Start of Extract provided

October, November and December 1904 and 1954
At the height of a grape harvest already complicated by rain and impending cold weather, farmers were frustrated because of a shortage of baskets. Neighbors marveled at M. H. Tenney's grapevine which covered eighty feet of his house.
Drug store owner Morgan advertised that he wanted to buy Ginseng Root, a wild herb that for centuries had been credited with medicinal properties by the Chinese and even the Iroquois.
Naples now boasted a first class fife and drum corps. Charles Peck and J. Leon Trembly were the fifers. M. F. Lyon was the snare drummer and Frank Manahan played the bass drum. Veteran band leader A. W. Dunton was busy organizing a new cornet band. Instruments had been purchased and Mr Dunton was giving lessons.
Well known resident Seymour Sutton fished at Sodus Bay and caught a 37-inch-long muscalonge that weighed nearly 11 pounds.
The O. E. Rogers Big Stock Co. returned to Naples and played to full houses in the Memorial Town Hall. The company of 21 players managed to stage five plays in seven days. The repertoire included a special favorite, "Rip Van Winkle."
Coming home on a dark night from West Italy, D. H. Maxfield collided with another vehicle. His horse was so badly injured that it had to be shot . Joseph Kirkmire's wagon had a load of grape trays and as he tried to pass over the scales at the Granby warehouse, the top layer of trays caught and fell. The racket started the team of horses on a run down Tobey Street. On the hill a wagon trace came loose; the tongue fell off and broke, driving a sharp end into a horse's leg. Veterinarian Dr. J. J. Lindner hurried from Canandaigua, removed the big splinter and saved the animal.
Benjamin Gordon, the unfortunate peddler who had been found unconscious two weeks earlier in Hunts Hollow, died in a Rochester hospital without regaining consciousness. The mystery of his apparent assault would never be solved.

End of Extract provided

**Exercise goal**
Echo the passage of the Naples news roundup from "Coming home on" up to and including "saved the animal.", word for word. The data after this point were taken from a different source.

Start of Dataset content

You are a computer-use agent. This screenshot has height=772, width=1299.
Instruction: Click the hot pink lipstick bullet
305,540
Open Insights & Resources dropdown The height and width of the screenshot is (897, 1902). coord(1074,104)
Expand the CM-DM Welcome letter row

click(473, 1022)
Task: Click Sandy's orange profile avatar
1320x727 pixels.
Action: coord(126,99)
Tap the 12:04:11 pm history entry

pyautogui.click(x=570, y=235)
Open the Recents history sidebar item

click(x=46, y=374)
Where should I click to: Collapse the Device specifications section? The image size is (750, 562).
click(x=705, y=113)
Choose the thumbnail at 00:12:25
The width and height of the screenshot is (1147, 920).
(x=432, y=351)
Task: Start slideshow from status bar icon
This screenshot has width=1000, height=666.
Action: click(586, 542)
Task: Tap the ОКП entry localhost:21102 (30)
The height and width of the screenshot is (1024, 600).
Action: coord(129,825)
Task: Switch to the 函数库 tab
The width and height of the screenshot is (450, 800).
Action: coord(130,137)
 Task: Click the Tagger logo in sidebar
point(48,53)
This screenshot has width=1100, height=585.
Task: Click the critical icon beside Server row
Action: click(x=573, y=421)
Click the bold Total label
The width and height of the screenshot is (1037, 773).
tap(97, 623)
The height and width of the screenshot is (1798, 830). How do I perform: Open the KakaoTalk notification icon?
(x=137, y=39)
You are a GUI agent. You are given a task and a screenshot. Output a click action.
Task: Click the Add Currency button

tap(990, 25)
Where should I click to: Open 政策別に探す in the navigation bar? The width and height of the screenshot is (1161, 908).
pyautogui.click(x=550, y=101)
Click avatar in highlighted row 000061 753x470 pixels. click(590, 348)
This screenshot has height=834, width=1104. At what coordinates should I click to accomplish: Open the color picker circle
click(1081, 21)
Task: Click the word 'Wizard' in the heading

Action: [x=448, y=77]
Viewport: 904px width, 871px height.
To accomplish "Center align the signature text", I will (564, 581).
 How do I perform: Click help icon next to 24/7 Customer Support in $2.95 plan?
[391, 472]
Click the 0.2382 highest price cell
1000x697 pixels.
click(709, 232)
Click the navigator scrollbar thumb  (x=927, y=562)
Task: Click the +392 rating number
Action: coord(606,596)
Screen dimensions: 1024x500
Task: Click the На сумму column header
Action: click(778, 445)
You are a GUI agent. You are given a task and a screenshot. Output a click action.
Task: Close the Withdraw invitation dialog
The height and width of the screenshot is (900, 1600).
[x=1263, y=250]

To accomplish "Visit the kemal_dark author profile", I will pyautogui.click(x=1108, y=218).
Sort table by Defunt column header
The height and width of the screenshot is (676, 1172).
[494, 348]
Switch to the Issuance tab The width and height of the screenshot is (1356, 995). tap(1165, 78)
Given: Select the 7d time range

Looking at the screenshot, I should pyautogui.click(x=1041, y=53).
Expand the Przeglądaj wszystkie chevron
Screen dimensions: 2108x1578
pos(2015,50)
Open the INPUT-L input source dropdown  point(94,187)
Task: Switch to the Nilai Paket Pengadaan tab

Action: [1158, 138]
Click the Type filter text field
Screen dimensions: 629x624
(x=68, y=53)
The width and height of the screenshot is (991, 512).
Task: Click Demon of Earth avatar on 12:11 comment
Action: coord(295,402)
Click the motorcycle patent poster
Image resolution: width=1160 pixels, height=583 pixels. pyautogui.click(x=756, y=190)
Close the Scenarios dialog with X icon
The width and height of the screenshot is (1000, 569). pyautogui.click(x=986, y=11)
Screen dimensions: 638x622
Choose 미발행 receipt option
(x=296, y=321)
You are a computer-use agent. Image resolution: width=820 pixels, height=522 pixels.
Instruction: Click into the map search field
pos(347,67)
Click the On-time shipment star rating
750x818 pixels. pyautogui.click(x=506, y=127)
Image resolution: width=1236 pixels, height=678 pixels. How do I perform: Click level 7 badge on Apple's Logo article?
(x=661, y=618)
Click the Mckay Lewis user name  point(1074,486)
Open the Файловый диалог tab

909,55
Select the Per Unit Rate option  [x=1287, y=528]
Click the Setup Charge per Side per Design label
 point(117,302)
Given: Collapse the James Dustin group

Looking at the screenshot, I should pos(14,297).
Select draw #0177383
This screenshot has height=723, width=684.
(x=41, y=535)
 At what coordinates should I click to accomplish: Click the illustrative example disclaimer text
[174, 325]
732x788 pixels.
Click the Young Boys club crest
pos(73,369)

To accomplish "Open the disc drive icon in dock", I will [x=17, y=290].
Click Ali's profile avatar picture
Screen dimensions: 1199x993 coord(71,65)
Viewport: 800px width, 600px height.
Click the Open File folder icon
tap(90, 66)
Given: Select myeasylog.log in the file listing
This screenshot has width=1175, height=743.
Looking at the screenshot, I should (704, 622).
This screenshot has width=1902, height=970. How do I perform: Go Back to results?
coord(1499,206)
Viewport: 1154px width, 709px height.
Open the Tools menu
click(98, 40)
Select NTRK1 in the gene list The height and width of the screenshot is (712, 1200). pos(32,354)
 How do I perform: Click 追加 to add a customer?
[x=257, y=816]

End of Dataset content

**Response to this task**
Coming home on a dark night from West Italy, D. H. Maxfield collided with another vehicle. His horse was so badly injured that it had to be shot . Joseph Kirkmire's wagon had a load of grape trays and as he tried to pass over the scales at the Granby warehouse, the top layer of trays caught and fell. The racket started the team of horses on a run down Tobey Street. On the hill a wagon trace came loose; the tongue fell off and broke, driving a sharp end into a horse's leg. Veterinarian Dr. J. J. Lindner hurried from Canandaigua, removed the big splinter and saved the animal.